The reason Franklin might be as nervous as a long-tailed cat in a room full or rocking chairs is because this very night Penn State officially opens its 2025 season. Previous games with overmatched teams such as Nevada, Florida International and Villanova were mere glorified scrimmages; home games to ring the cash register without risk of loss.

Tonight, Penn State, No. 3 in the AP rankings, faces No. 6 Oregon. Both teams share the distinction of being unbeaten, untied and untested this season.

If we look at history, Oregon knocked off Penn State in last year’s Big Ten title game.

If we look at Franklin’s history, there is much more of the same. Detractors call him “Big Game James,” a sarcastic nod to Franklin’s ability to roll up wins vs. the dregs of college football, but fail with great frequency against legitimate opposition.

Just last season, even as Penn State ran rather deep into the playoffs, Franklin’s record vs. Top 10 opposition was 1-3, with the annual loss to Ohio State, not to mention defeats at the hands of Notre Dame and Oregon.

Franklin’s lone Top 10 win was vs. Boise State, which you might recall doubters thought was a bit over-rated.

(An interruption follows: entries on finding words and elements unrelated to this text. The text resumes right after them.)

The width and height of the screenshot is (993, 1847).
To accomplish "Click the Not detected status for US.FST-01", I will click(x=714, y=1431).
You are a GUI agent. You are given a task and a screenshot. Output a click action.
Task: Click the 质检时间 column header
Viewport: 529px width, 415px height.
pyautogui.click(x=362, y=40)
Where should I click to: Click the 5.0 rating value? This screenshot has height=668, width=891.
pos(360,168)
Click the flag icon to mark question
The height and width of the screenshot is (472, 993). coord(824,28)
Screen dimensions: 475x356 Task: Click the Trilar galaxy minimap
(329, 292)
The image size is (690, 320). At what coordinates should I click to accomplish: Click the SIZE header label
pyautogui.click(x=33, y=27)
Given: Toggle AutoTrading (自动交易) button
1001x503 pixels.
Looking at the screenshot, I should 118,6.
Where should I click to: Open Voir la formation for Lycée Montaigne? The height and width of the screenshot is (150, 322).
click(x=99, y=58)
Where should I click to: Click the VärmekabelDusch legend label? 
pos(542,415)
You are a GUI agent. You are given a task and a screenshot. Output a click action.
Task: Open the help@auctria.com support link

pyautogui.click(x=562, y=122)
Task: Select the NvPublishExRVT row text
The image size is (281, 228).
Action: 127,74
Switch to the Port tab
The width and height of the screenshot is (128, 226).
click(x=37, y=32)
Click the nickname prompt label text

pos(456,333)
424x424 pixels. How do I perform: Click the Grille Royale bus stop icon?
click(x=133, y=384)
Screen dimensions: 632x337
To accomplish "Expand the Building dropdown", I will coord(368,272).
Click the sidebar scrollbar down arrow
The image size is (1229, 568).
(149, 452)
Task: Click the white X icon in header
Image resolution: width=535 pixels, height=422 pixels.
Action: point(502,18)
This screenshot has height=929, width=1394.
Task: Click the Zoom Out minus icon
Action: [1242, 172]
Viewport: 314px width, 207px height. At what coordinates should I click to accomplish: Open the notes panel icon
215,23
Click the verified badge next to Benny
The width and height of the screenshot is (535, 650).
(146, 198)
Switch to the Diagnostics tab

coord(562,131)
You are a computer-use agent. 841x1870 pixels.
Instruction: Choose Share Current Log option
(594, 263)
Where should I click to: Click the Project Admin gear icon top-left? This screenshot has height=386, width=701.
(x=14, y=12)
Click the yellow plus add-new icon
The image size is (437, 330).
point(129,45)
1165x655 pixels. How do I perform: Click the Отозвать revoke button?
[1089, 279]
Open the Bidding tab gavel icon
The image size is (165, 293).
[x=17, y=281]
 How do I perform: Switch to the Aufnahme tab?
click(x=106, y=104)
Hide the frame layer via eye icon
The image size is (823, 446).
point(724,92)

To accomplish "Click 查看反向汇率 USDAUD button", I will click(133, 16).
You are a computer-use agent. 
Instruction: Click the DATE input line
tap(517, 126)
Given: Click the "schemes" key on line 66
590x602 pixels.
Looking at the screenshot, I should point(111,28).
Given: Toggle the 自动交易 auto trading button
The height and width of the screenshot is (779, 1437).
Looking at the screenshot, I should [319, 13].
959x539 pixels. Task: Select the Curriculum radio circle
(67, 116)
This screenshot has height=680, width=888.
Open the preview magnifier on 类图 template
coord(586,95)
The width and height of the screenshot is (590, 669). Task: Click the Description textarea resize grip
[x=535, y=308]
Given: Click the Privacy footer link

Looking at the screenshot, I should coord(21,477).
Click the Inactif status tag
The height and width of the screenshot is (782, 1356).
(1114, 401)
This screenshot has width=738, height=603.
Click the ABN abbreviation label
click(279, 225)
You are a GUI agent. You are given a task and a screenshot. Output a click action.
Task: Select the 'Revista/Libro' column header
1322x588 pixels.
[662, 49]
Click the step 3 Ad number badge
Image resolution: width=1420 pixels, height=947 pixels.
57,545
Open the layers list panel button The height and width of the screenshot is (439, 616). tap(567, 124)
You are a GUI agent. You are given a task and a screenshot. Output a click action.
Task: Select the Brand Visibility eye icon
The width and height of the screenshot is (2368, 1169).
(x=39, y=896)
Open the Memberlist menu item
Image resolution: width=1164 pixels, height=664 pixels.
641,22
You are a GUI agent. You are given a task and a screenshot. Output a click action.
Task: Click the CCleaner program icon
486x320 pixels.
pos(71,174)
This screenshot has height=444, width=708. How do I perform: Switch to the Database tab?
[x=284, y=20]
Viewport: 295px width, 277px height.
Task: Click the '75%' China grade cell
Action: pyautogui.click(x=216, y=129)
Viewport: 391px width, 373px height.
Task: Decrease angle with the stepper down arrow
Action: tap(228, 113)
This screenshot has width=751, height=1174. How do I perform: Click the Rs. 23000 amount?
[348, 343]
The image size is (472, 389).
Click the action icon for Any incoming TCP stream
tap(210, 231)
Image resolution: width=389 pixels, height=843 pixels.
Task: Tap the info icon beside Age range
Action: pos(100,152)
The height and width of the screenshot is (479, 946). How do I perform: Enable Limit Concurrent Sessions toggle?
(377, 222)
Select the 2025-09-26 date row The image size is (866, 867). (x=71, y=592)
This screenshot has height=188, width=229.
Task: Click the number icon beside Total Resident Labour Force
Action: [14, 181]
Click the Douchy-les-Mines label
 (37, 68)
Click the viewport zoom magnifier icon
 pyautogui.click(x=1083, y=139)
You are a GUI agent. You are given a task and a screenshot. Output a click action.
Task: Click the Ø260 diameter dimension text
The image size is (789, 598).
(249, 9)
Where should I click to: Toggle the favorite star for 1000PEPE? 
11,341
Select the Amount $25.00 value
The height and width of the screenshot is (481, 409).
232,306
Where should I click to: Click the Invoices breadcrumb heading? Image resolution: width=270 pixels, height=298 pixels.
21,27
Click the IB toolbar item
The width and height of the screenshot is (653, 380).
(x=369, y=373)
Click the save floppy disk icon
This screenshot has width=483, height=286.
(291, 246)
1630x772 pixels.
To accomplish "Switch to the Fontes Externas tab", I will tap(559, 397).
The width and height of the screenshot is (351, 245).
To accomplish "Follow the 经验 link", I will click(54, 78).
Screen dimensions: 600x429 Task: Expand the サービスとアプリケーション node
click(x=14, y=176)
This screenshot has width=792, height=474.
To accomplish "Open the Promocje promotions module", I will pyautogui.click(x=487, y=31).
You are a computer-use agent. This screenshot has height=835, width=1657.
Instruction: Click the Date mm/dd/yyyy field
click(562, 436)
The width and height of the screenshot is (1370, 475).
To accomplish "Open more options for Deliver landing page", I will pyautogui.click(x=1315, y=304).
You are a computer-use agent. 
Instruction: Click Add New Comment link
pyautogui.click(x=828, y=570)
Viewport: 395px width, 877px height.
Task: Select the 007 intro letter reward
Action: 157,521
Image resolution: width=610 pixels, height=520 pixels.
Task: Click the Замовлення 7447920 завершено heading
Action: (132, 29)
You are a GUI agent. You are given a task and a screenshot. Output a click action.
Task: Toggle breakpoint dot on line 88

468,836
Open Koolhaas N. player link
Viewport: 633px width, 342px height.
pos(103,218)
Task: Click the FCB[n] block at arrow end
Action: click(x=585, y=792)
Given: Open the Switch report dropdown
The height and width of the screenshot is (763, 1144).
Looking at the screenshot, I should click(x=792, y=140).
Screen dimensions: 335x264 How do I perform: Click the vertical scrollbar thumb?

During his career at Penn State, Franklin’s teams have gone 4-20 vs. Top 10 opposition.

But, from the category of even blind squirrels finding the occasional nut, or stopped clocks being right twice a day, this is a great opportunity for Franklin to get a signature Top 10 win.

It all has been crafted to tip the scales in Franklin’s favor.

Consider, not only did Penn State have three non-testing warmup games, all at home, the Nittany Lions also got a bye ahead of this game, the better to rest and gameplan.

Meanwhile, Oregon played last week vs. in-state rival Oregon State (think of Pitt-Penn State back in the day) . Oregon already has been on the road once this season.

Oregon also faced a flight across three time zones for this game, which adds to the challenge.

To recap, Penn State gets to play one of its biggest games of the season at home, having had a bye week ahead of it, against a team that played an emotional rivalry game last week and has to travel across the nation for the contest.

This helps explain Penn State being a 3.5-point favorite, even with Franklin’s track record of Top 10 failure factored into the computation.

This is a game Penn State could, and should, win. If Franklin manages to blow this one, despite all the built-in edges, warm up the tractors.

Call Sign Memories Of Johnstown And Beyond

As a long-time subscriber to DISH to be my satellite television provider, I’ve become accustomed to periodic channel losses for contractual reasons.

Some linger unresolved, like the years-long beef with AT&T Sports Pittsburgh. Because the Pirates are perennial sad sacks, and the Penguins have disappeared from the NHL playoff radar, this doesn’t bother me. I’d rather have DISH hold the line on costs and not charge me more per month just to view Pittsburgh regional sports.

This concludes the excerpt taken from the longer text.